Under the provisions of the federal Employee Polygraph Protection Act, Title 29 United States Code Section 2001-2007, testing employees must fall within the following investigation scope:

  • There must be an ongoing investigation involving an actual economic loss.

  • The employee that is going to be tested must have had access to items that resulted in the loss.

  • There must be a reasonable suspicion that the employee was involved.

  • Employees must be provided with a statement concerning the reasons why the test is to be performed.
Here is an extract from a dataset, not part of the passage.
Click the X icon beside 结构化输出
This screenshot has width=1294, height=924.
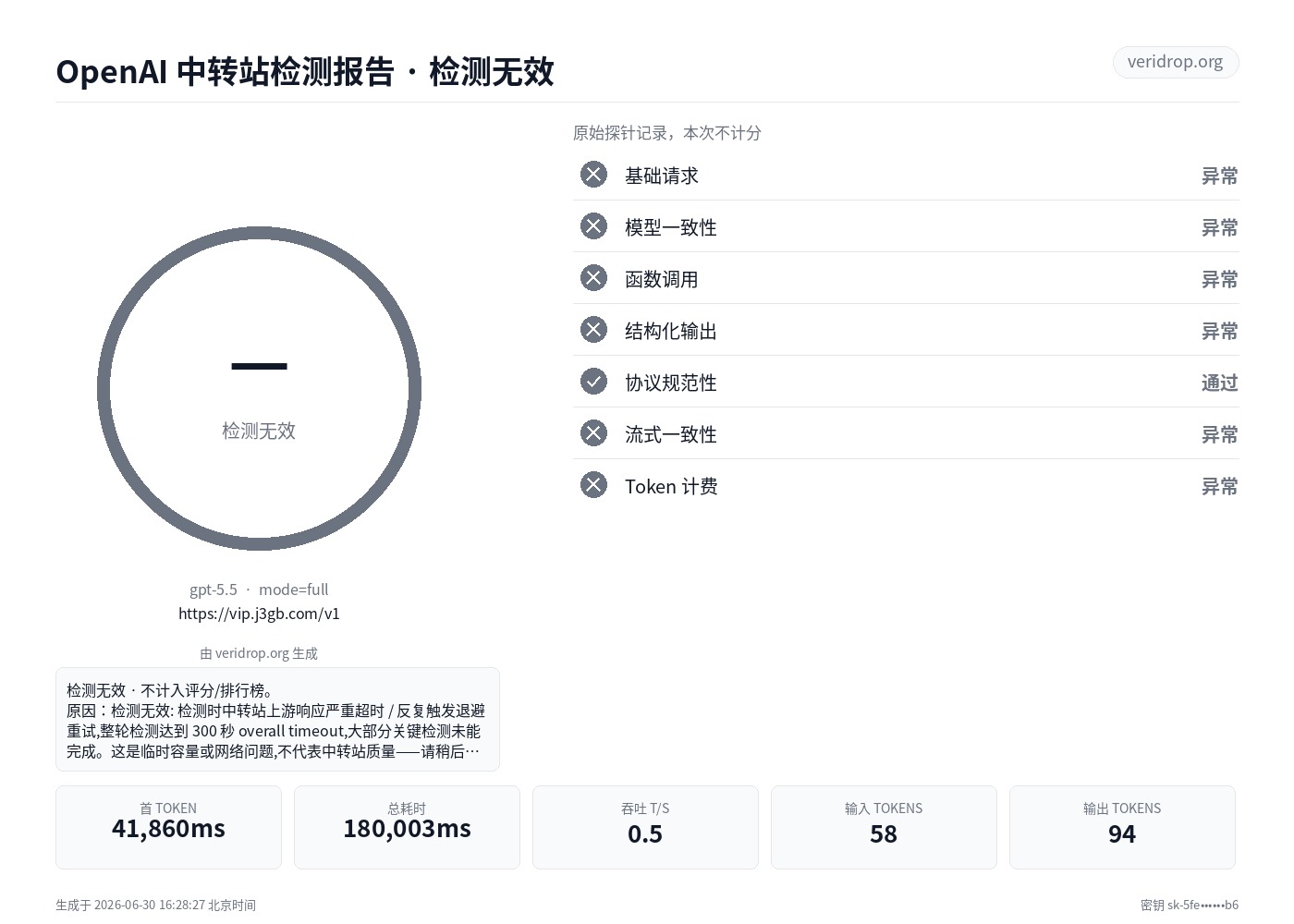click(x=593, y=330)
Employers must provide a statement containing the above listed information at least 48 hours before testing, it must be written so the employee can understand it, and an agency representative must sign it.

During polygraph testing the employee has the following rights:

  • Polygraphs may not be used for random testing or for investigations of unspecified events.

  • Employees may terminate the examination at any time.

  • Employees cannot be asked intrusive or degrading questions.

  • Employees cannot be asked questions concerning religious beliefs, racial opinions, political beliefs, sexual preferences, or beliefs about labor organizations.

  • Employees cannot be tested if a qualified physician has advised, in writing, against testing on mental, physical, or medical grounds.